Glyceraldehyde-3-Phosphate Ferredoxin Oxidoreductase from Methanococcus maripaludis

Abstract

ABSTRACT The genome sequence of the non-sugar-assimilating mesophile Methanococcus maripaludis contains three genes encoding enzymes: a nonphosphorylating NADP + -dependent glyceraldehyde-3-phosphate dehydrogenase (GAPN), glyceraldehyde-3-phosphate dehydrogenase (GAPDH), and glyceraldehyde-3-phosphate ferredoxin oxidoreductase (GAPOR); all these enzymes are potentially capable of catalyzing glyceraldehyde-3-phosphate (G3P) metabolism. GAPOR, whose homologs have been found mainly in archaea, catalyzes the reduction of ferredoxin coupled with oxidation of G3P. GAPOR has previously been isolated and characterized only from a sugar-assimilating hyperthermophile, Pyrococcus furiosus (GAPOR Pf ), and contains the rare metal tungsten as an irreplaceable cofactor. Active recombinant M. maripaludis GAPOR (GAPOR Mm ) was purified from Escherichia coli grown in minimal medium containing 100 μM sodium molybdate. In contrast, GAPOR Mm obtained from cells grown in medium containing tungsten (W) and W and molybdenum (Mo) or in medium without added W and Mo did not display any activity. Activity and transcript analysis of putative G3P-metabolizing enzymes and corresponding genes were performed with M. maripaludis cultured under autotrophic conditions in chemically defined medium. The activity of GAPOR Mm was constitutive throughout the culture period and exceeded that of GAPDH at all time points.

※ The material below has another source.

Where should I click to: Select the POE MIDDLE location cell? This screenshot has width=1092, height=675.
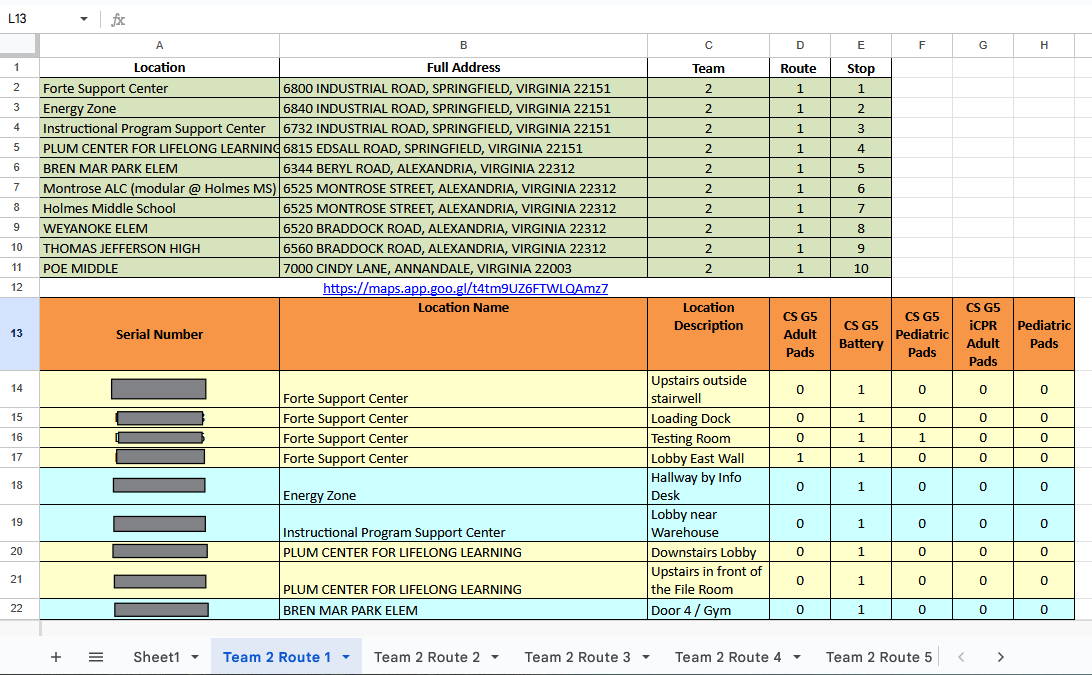pos(159,268)
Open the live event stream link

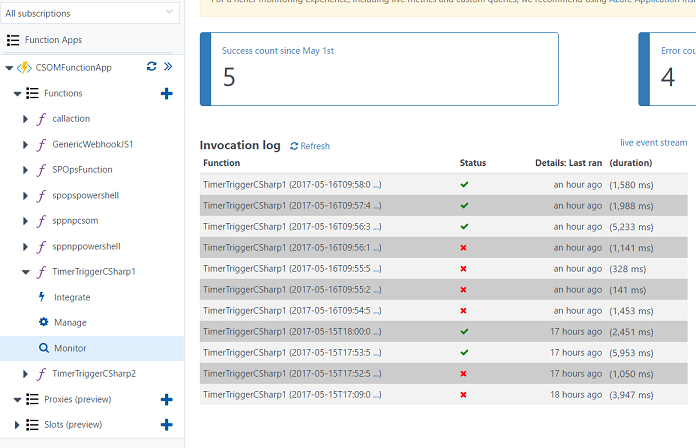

As GAPDH activity was detected in only the gluconeogenic direction and GAPN activity was completely absent, only GAPOR Mm catalyzes oxidation of G3P in M. maripaludis . Recombinant GAPOR Mm is posttranscriptionally regulated as it exhibits pronounced and irreversible substrate inhibition and is completely inhibited by 1 μM ATP. With support from flux balance analysis, it is concluded that the major physiological role of GAPOR Mm in M. maripaludis most likely involves only nonoptimal growth conditions.